»Wir sind jetzt nicht mehr aufzuhalten«

Schulentlassungsfeier Dasseler Paul-Gerhardt-Schule in der St. Martinskirche | Abi-Durchschnitt von 2,54

27 Schülerinnen und 33 Schüler freuten sich über ihr bestandenes Abitur an der Paul-Gerhardt-Schule.

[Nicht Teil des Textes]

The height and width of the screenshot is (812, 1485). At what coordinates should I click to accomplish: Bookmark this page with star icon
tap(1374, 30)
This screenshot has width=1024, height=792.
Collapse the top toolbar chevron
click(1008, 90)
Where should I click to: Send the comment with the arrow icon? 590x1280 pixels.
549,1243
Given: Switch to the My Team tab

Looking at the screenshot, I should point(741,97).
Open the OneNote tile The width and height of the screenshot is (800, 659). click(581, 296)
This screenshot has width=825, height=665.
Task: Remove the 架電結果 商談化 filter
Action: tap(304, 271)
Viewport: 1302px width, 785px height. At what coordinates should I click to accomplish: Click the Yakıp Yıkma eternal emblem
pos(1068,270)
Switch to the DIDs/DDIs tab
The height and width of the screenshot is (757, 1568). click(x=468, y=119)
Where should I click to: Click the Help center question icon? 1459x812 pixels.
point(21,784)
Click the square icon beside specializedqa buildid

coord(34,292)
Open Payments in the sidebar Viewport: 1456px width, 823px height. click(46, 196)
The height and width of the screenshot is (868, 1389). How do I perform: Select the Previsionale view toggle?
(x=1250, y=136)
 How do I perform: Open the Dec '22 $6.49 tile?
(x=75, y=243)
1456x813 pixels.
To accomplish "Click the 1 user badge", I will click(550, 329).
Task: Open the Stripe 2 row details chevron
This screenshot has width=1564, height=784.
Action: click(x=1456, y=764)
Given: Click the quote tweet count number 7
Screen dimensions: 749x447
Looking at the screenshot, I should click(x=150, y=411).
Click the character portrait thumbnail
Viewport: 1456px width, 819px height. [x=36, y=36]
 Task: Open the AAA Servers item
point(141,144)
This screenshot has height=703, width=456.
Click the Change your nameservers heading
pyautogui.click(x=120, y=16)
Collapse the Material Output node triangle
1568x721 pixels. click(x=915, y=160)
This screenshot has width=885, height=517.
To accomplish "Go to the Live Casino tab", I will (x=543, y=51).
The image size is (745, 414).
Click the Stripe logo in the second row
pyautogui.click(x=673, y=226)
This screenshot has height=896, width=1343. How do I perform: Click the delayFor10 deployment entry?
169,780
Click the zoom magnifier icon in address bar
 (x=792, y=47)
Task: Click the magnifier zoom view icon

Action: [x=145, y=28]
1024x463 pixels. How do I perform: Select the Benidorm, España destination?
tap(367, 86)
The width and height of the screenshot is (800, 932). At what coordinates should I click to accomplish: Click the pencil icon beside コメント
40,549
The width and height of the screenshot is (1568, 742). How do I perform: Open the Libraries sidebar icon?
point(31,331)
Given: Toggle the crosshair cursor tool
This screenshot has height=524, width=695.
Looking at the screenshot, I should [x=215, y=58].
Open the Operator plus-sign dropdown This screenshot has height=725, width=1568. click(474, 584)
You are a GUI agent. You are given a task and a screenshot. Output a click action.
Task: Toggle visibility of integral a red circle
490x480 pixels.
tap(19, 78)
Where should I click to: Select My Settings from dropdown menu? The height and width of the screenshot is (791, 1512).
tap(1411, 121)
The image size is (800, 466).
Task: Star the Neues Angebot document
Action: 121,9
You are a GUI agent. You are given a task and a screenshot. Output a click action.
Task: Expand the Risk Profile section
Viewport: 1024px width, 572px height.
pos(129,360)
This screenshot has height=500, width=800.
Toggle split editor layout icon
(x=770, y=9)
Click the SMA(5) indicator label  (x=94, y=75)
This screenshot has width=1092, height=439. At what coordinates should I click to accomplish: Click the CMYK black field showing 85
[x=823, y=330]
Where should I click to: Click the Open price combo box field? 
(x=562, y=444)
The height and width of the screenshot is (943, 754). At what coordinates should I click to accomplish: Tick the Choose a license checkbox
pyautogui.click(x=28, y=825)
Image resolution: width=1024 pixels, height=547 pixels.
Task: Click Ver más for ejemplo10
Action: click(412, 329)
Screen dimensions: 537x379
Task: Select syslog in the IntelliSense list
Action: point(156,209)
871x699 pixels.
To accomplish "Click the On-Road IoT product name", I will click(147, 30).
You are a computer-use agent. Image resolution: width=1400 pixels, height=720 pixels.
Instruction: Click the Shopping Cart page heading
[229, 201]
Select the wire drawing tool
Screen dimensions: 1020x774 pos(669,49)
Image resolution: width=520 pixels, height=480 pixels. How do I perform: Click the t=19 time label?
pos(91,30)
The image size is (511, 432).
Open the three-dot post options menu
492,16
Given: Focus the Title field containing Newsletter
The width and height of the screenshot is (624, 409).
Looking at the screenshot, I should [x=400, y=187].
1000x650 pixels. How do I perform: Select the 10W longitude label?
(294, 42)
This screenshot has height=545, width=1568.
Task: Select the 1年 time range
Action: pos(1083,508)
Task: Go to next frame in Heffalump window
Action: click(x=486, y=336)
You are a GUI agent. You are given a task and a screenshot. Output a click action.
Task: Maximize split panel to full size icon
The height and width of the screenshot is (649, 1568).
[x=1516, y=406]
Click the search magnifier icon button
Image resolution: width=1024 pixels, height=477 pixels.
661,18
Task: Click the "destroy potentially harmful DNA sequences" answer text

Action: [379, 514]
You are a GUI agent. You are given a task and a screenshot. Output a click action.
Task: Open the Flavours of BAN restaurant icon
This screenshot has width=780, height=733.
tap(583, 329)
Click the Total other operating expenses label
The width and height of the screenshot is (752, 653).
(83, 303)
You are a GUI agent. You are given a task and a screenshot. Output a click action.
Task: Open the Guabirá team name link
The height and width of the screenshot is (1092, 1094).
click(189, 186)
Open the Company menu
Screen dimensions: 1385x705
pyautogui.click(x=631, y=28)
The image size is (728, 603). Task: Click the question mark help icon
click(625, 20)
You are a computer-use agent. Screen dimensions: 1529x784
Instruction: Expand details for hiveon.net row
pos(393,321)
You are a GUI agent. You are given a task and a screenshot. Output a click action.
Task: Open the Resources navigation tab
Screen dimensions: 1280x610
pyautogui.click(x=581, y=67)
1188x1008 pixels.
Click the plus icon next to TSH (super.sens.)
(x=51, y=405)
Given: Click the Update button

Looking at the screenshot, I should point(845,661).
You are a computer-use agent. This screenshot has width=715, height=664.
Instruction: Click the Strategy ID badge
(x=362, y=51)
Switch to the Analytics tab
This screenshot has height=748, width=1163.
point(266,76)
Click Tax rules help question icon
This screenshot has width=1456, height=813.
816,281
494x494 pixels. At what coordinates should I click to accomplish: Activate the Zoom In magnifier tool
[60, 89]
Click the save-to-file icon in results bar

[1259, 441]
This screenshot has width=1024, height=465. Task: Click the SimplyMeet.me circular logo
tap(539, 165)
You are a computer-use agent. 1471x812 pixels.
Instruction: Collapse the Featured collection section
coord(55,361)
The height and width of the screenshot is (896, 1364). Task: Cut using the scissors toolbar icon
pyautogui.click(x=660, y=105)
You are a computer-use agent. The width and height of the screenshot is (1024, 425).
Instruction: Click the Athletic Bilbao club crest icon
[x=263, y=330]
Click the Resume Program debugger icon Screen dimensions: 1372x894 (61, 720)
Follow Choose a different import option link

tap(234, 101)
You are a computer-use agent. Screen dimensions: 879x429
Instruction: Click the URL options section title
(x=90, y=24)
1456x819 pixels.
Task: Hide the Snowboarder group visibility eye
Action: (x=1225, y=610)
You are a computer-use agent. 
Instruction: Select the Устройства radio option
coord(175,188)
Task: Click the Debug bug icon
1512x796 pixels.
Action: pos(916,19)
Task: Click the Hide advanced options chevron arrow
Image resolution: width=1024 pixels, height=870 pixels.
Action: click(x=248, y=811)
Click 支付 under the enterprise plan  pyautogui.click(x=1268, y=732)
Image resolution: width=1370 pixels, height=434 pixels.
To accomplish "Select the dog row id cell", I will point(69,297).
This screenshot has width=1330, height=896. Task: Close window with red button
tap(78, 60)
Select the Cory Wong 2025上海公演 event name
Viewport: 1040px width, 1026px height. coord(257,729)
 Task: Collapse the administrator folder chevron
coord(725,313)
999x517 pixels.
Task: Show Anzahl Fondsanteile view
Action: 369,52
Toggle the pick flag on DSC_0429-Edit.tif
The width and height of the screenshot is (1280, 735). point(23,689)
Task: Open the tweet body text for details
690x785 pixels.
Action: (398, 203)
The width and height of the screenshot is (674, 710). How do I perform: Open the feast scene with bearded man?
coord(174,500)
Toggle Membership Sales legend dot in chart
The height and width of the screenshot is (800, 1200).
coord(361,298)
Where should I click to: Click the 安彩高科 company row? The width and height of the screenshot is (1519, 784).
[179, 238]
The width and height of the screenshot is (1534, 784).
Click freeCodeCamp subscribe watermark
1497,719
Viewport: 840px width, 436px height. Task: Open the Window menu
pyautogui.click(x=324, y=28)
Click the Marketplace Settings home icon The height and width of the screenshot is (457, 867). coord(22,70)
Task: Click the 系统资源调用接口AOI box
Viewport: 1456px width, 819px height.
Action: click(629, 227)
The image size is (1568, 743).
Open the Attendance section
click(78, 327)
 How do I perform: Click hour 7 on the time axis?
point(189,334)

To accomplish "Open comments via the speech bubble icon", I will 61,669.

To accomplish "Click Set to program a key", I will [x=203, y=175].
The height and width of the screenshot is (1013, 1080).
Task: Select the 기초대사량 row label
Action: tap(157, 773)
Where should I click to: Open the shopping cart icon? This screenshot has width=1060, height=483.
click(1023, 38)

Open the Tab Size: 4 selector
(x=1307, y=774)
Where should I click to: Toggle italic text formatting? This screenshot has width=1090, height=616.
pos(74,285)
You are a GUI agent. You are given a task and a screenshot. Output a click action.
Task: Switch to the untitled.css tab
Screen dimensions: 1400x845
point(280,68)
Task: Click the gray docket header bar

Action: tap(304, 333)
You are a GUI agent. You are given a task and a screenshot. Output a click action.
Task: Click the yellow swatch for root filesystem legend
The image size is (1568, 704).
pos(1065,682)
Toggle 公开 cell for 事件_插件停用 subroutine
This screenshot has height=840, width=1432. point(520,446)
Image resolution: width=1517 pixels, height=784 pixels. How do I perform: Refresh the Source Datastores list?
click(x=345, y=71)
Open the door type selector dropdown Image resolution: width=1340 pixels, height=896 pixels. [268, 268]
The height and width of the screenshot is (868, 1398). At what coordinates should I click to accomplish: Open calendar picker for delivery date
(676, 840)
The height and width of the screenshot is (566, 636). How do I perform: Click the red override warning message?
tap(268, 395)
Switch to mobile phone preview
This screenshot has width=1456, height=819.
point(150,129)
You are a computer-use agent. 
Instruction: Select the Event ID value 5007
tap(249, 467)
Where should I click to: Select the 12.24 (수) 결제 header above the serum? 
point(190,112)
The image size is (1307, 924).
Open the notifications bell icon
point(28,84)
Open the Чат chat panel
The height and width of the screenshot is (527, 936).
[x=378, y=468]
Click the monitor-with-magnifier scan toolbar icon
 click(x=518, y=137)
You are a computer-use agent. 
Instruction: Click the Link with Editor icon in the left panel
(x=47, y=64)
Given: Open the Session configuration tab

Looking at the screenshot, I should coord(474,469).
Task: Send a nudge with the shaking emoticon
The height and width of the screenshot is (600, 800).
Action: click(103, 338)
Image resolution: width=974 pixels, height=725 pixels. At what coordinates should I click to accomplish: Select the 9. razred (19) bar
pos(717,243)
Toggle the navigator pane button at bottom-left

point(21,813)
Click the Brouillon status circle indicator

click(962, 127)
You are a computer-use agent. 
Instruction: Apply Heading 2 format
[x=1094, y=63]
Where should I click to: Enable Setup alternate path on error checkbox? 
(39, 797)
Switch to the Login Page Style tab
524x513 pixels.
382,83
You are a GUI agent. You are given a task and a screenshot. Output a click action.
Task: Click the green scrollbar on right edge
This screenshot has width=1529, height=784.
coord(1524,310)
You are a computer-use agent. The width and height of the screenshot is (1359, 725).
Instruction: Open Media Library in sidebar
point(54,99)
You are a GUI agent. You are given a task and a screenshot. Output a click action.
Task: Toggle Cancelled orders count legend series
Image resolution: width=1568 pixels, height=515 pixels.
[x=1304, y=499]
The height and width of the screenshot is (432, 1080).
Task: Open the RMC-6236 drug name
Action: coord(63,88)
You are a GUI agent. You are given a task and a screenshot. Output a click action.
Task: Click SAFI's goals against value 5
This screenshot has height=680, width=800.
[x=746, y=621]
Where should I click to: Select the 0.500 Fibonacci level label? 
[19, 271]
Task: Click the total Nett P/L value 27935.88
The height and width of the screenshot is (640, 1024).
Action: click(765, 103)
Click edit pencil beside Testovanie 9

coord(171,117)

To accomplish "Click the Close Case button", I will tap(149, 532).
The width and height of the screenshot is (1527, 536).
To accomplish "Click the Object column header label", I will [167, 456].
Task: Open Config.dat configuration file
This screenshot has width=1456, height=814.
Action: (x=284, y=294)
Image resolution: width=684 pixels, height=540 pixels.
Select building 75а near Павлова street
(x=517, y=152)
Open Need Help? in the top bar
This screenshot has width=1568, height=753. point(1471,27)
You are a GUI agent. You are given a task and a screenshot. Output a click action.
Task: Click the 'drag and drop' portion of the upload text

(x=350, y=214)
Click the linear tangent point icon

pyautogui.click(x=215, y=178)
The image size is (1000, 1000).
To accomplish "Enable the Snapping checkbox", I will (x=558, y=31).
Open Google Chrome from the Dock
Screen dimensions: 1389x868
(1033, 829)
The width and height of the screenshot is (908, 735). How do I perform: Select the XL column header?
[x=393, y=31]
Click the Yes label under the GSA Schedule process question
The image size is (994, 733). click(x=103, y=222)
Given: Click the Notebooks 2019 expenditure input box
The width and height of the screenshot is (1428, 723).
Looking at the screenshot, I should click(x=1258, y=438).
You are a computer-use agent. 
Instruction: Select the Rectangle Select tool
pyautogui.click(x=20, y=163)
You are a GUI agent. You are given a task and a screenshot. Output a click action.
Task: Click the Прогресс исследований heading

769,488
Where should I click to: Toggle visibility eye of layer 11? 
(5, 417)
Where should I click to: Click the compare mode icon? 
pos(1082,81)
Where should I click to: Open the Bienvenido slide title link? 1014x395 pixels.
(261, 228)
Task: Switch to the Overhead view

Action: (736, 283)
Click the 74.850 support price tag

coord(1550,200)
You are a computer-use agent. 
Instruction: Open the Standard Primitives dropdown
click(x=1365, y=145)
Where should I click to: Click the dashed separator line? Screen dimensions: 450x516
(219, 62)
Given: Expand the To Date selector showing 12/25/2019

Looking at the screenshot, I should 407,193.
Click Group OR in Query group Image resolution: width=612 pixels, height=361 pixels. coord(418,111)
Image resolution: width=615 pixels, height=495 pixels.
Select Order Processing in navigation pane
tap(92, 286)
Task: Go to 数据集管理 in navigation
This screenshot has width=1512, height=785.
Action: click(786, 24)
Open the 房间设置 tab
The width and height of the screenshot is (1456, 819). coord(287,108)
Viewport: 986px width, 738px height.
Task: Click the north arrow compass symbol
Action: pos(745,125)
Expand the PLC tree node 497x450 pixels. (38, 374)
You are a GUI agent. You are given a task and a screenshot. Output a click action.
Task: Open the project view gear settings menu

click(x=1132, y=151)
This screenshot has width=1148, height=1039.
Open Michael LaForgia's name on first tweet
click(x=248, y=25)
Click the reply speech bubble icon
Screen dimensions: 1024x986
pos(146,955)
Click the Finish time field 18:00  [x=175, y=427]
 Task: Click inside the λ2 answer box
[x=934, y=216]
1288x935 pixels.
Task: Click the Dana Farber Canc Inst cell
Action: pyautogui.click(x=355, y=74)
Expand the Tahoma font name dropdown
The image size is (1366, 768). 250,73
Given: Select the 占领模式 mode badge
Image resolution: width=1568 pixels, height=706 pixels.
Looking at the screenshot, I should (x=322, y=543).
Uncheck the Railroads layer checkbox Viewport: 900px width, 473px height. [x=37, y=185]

Markoldendorf. »Don’t stop me now«, so lautete das Motto der 62 Abiturprüflinge der Dasseler Paul-Gerhardt-Schule bei ihrer Abschlussfeier in der Markoldendorfer St. Martinskirche. Nach 13 Schuljahren mit verschiedenen Episoden und Erlebnissen gehen sie sowohl mit Freude und schönen Erinnerungen, als auch mit etwas Wehmut in eine ungewisse Zukunft, hieß es von den Abiturienten. Mit einem Gottesdienst und einer Feierstunde wurden sie verabschiedet.

Sie seien froh, »endlich haben wir unser Abitur«, sagte Pia Heinemeyer zur Begrüßung, das müsse gebührend gefeiert werden. »Wir sind jetzt nicht mehr aufzuhalten«, jeder gehe jetzt seinen eigenen Weg. Eine teils ungewisse Zukunftsreise stehe be­vor. Wie es weitergehen soll, da haben einige Absolventen schon klare Vorstellungen, andere befinden sich noch in der Orientierungsphase.

Den bisher bekannten Alltag mit Unterricht, Hausaufgaben und Klausuren gebe es nicht mehr, sagten Katharina Gläser und Jasmin Helmer in der Gottesdienst-Ansprache. Nach den Prüfungen wurde es spontaner, selbstbestimmter, ausgelassener, aber auch ruhiger. Etwas ganz Neues stehe bevor. Ob bekannte oder ungewisse Zukunftspläne, Gott begleite einen stets.

Es werde Herausforderungen und Sprünge ins kalte Wasser geben, doch wollen sich die Schüler freischwimmen. Sie wa­ren sich sicher, dass es immer Personen gebe werde, die unterstützen, motivieren und helfen. Feste Anker im Leben stellten bisher Schule, Eltern und Freun­de dar. Mitgenommen werde eine »Schatzkiste« voller Erinnerungen. Jetzt gelte es, sich zu entwickeln. Passend dazu spielte die Abi-Band das modifizierte Lied von Max Giesinger »Unsere Reise«.

Mit dem Abitur stehen den Absolventen alle Wege offen, betonte Schulleiter Matthias Kleiner. Das Motto des Abschlussjahrgangs »Don’t stop me now« passe gut dazu. In sich verändernden Zeiten, sei einiges nicht mehr selbstverständlich wie noch vor wenigen Jahren. Populisten gewinnen mit schändlichen Parolen Wahlen. Bertolt Brecht veröffentlichte 1937 das Gedicht »Der Zweifler«, teilte Kleiner mit. Nach dem Ersten Weltkrieg wurden die 1920er Jahre in vollen Zügen genossen. In den 1930er hatten Populisten und Gegner der Demokratie das Sagen. Brecht und Freunde kämpften für ihre Ideale sowie für Gerechtigkeit und Menschlichkeit. Diesem Beispiel sollte man folgen und sich für die eigene Überzeugungen einsetzen. Dieses sollten auch die Abiturienten befolgen, mit Mut ihre Ideen verfolgen, die Welt entdecken, auch einmal andere Wege gehen und sich von Zweifeln nicht entmutigen lassen.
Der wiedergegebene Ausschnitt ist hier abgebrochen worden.